I minimize the transcript, pull up the cut again. Shae hands a blanket to a woman at the shelter—mascara streaked, grief raw enough to stain. Shae’s expression is angelic. I remember the moment: the woman whispered something about losing her child. Shae patted her arm, eyes damp with crocodile tears.

On the raw audio, five seconds later, Shae asked if we had enough coverage of her left side.

I cut that part out, of course.

My phone buzzes. Unknown caller ID. I know before I answer.

“Evelyn,” Shae purrs, velvet on a blade. “How’s my favorite magician? Still making me look good?”

I swallow. “Always.”

She chuckles. “I don’t doubt it. Listen—I wanted to check. Blake hasn’t been… difficult, has he? He has a flair for dramatics.”

My gaze flicks to Blake, still pacing, glaring like I’m betraying the planet. “He’s fine,” I say.

“Good.” A pause. “You’re the only one I trust with my story, Evelyn. Don’t let me down.”

The line clicks dead.

Blake’s lip curls. “You hear that? She’s got you on a leash.”

“She has the world on a leash,” I snap. “I’m just holding the camera.”

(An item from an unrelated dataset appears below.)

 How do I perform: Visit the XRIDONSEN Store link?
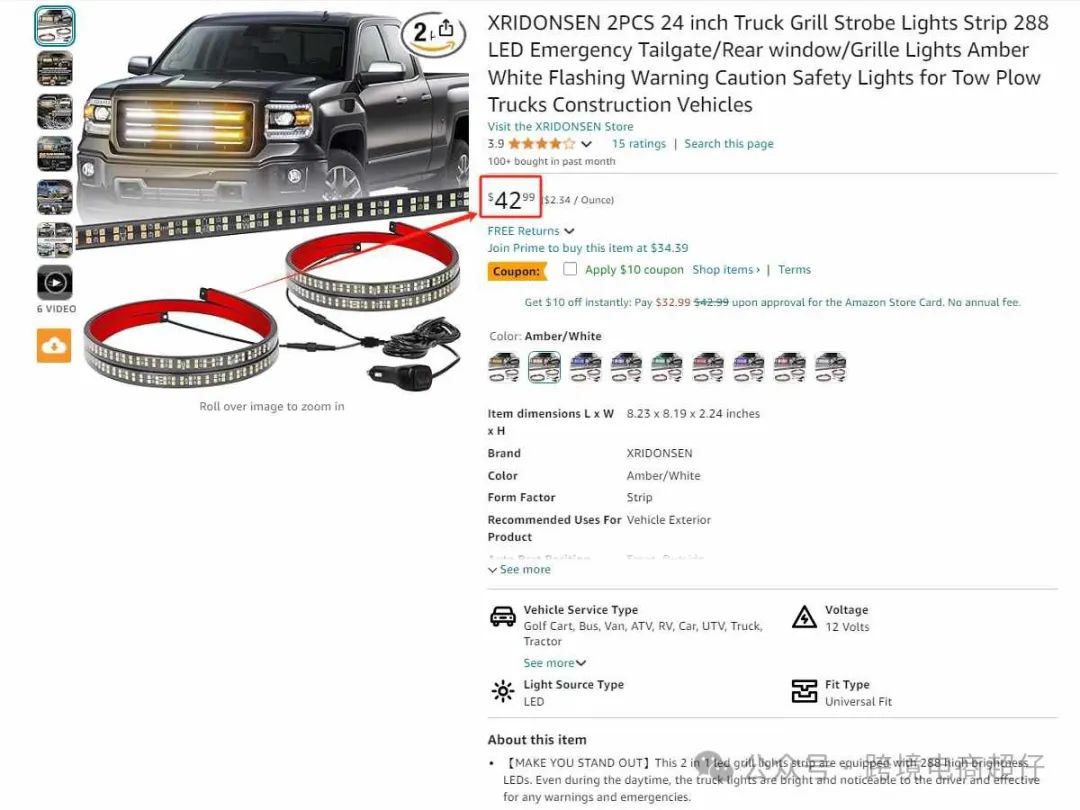pyautogui.click(x=560, y=127)
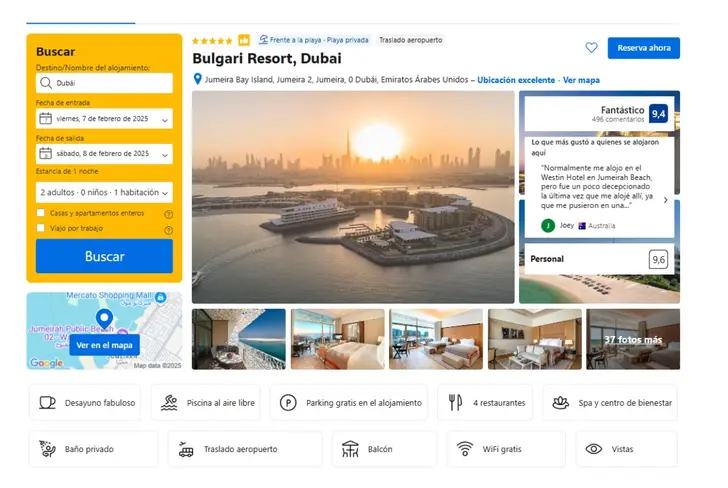The width and height of the screenshot is (728, 488).
Task: Click the WiFi gratis amenity icon
Action: [x=465, y=449]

“No,” he says. “You’re holding the match.”

I pull the transcript window back up—Dean’s words, Kelly’s notes. Shae’s violence documented, undeniable.

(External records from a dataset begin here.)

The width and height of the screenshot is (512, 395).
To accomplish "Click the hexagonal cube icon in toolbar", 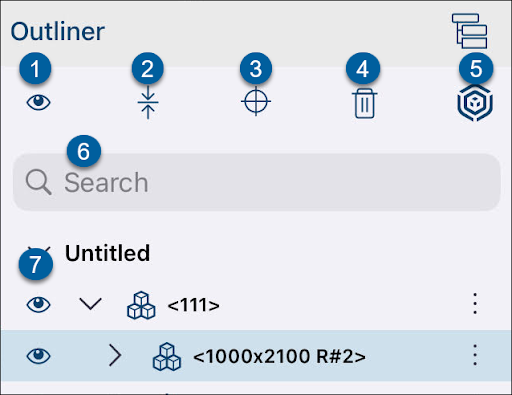I will click(475, 103).
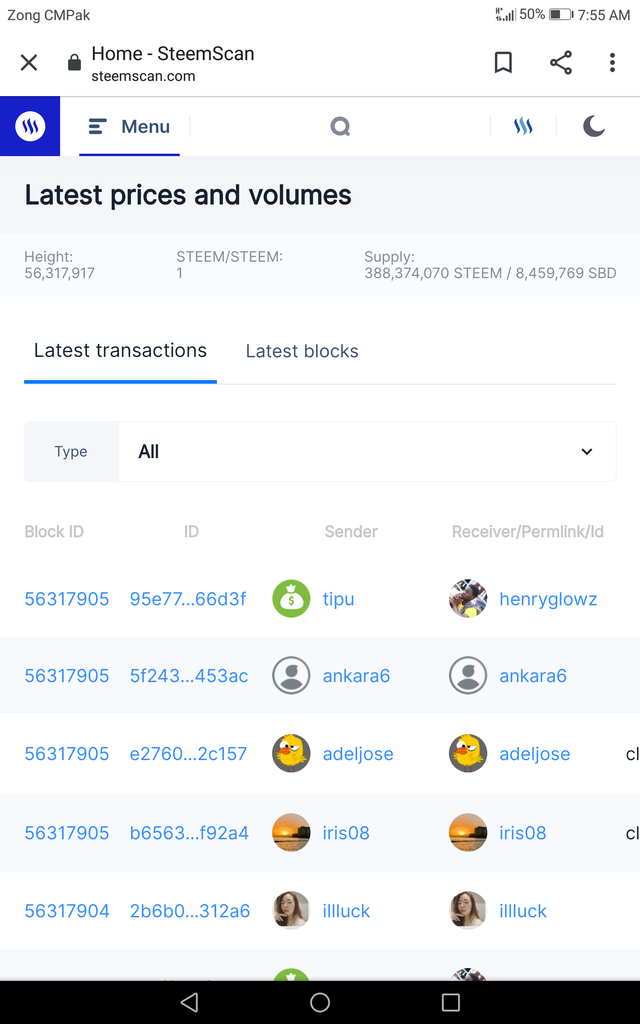Tap the browser share icon

click(561, 63)
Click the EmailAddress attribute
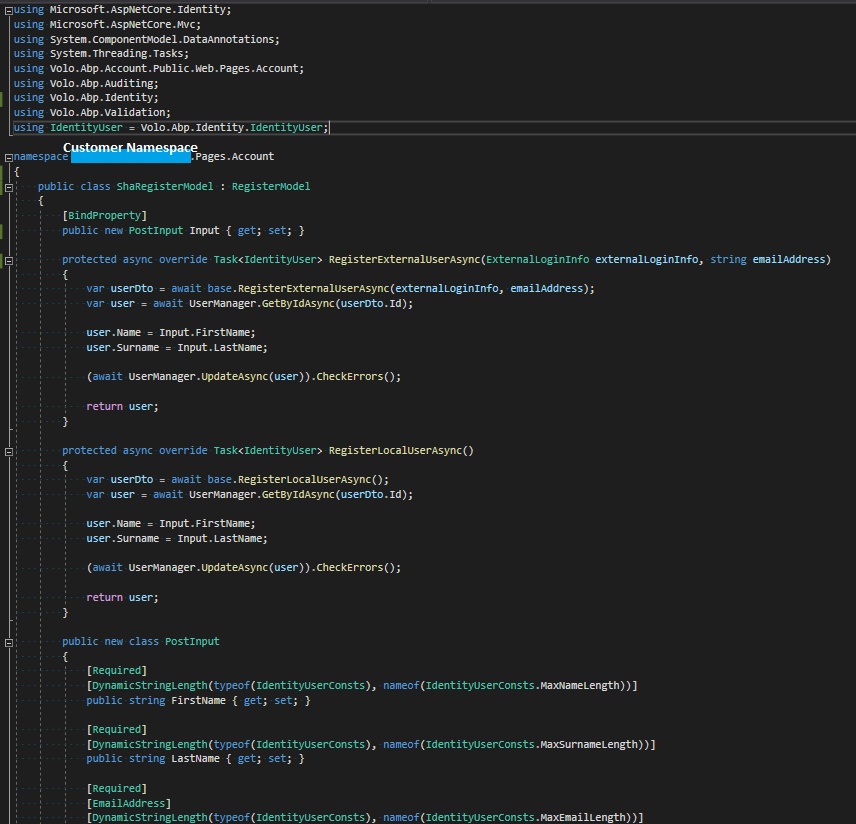Viewport: 856px width, 824px height. click(x=128, y=804)
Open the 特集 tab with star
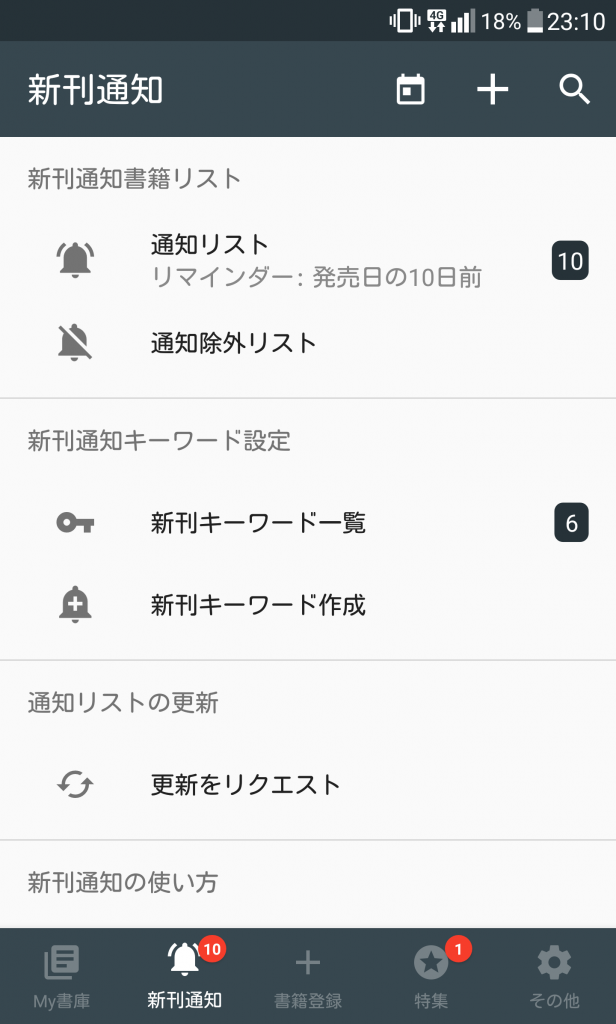616x1024 pixels. click(431, 976)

“You really think she did it?” Blake asks. “Tracked down The Watcher and shut him up? You think she’s capable?”

“I don’t care what she’s capable of,” I say, eyes on the screen. “I care about optics. If it’s not relevant to the cut, I don’t think about it.”

He gives a harsh little laugh. “You’re just as ruthless as she is.”

“Maybe,” I say. “But I have a purpose.”

“Is that the only difference?” he asks. “You don’t think she’s driven by purpose?”

“Not beyond vengeance and vindication,” I say. “Shae’s ethos is that fame is fleeting and revenge is forever. That’s what makes her fascinating. That’s why we have jobs.”

The words hang.

“What if we use it later?” I whisper.

Blake blinks. “Later?”

“Think about it.” My voice drops, smooth with the poison of logic. “We let her burn brighter. Higher. Make her a fucking idol. Then—when she’s at the top—” I slam my hand on the desk. “We cut the rope. We release everything. Cleaner. Cinematic.”

He shakes his head like I’m speaking a language he refuses to learn. “That’s not journalism. That’s complicity.”

“This isn’t journalism,” I hiss. “It’s Netflix.”

Silence. The kind that makes the air taste metallic.

Finally Blake says, “You’re going to get yourself killed.”

“Maybe.” I reopen the timeline. “But the story will live forever.”